*WHAT IS EXPECTED*. Count how many lines in the data hold the word "Click", and give that number alone.

*PROVIDED MATERIAL*.
══════════════════════════════

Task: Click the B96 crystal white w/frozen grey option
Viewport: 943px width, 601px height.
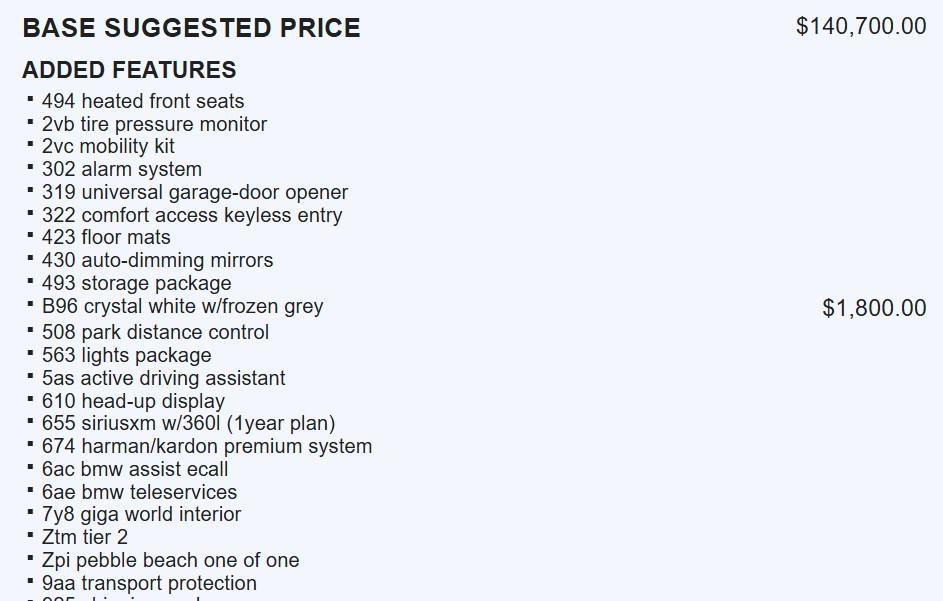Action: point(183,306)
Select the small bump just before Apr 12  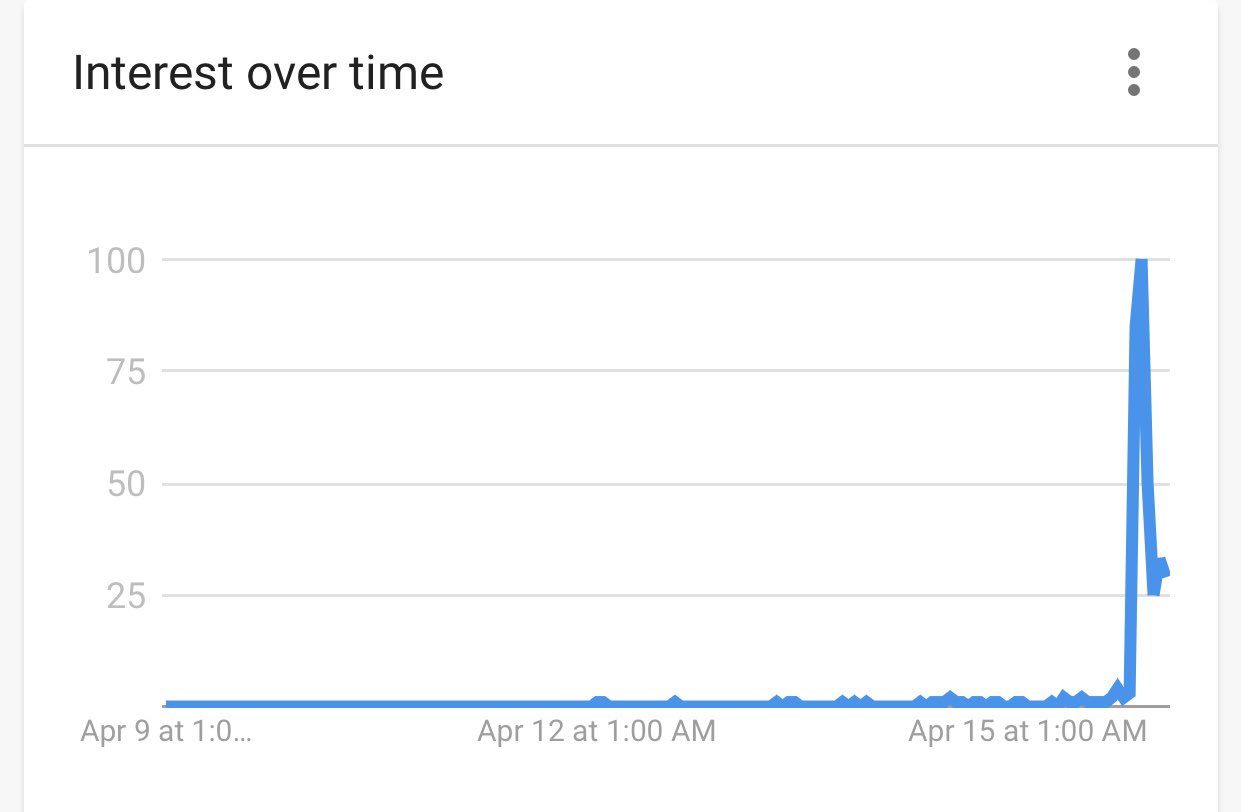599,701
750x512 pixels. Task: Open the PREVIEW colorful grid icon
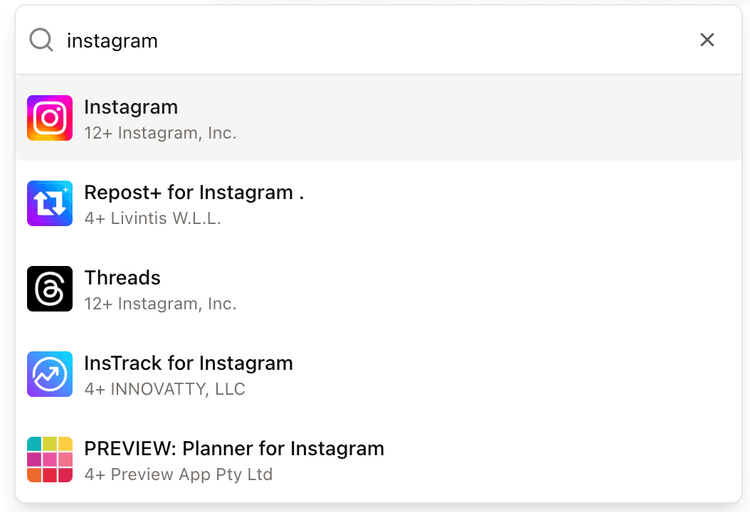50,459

══════════════════════════════

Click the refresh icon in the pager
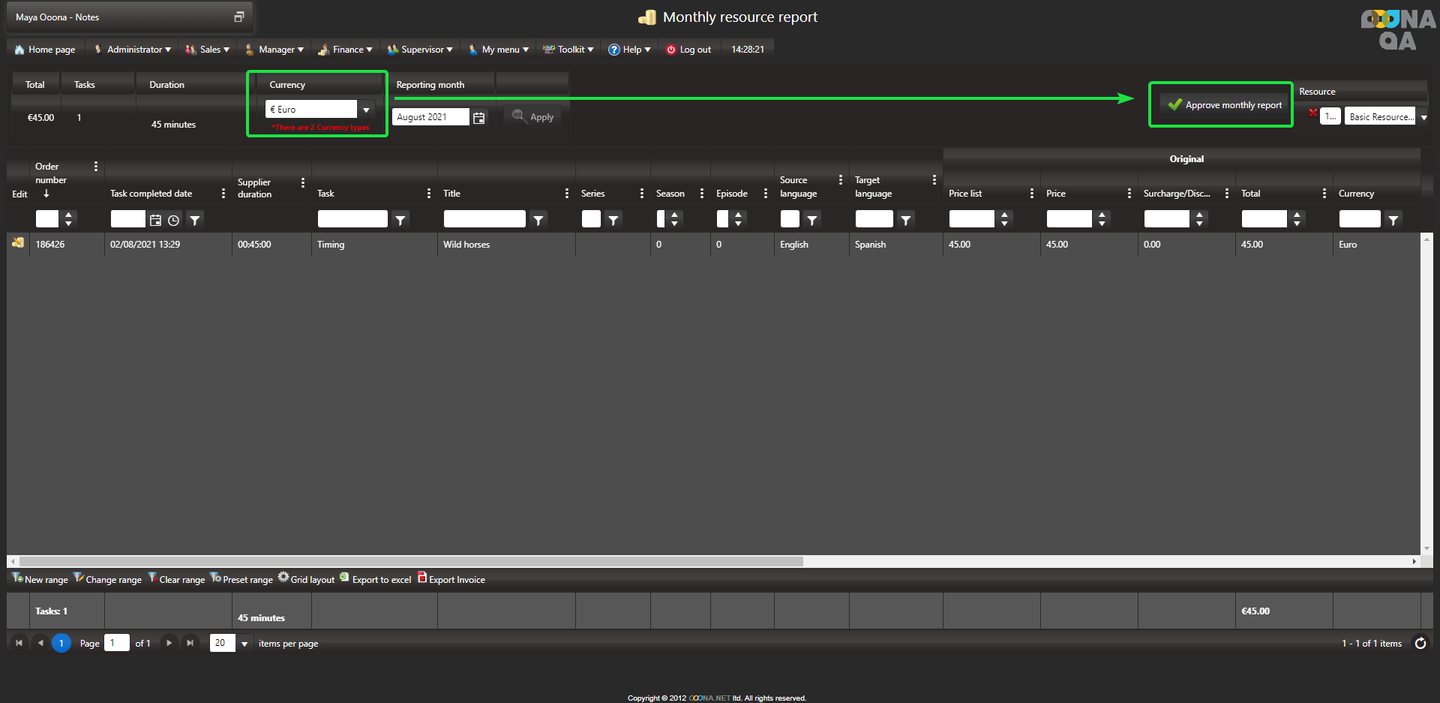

══════════════════════════════

*OUTPUT OF THE TASK*. 2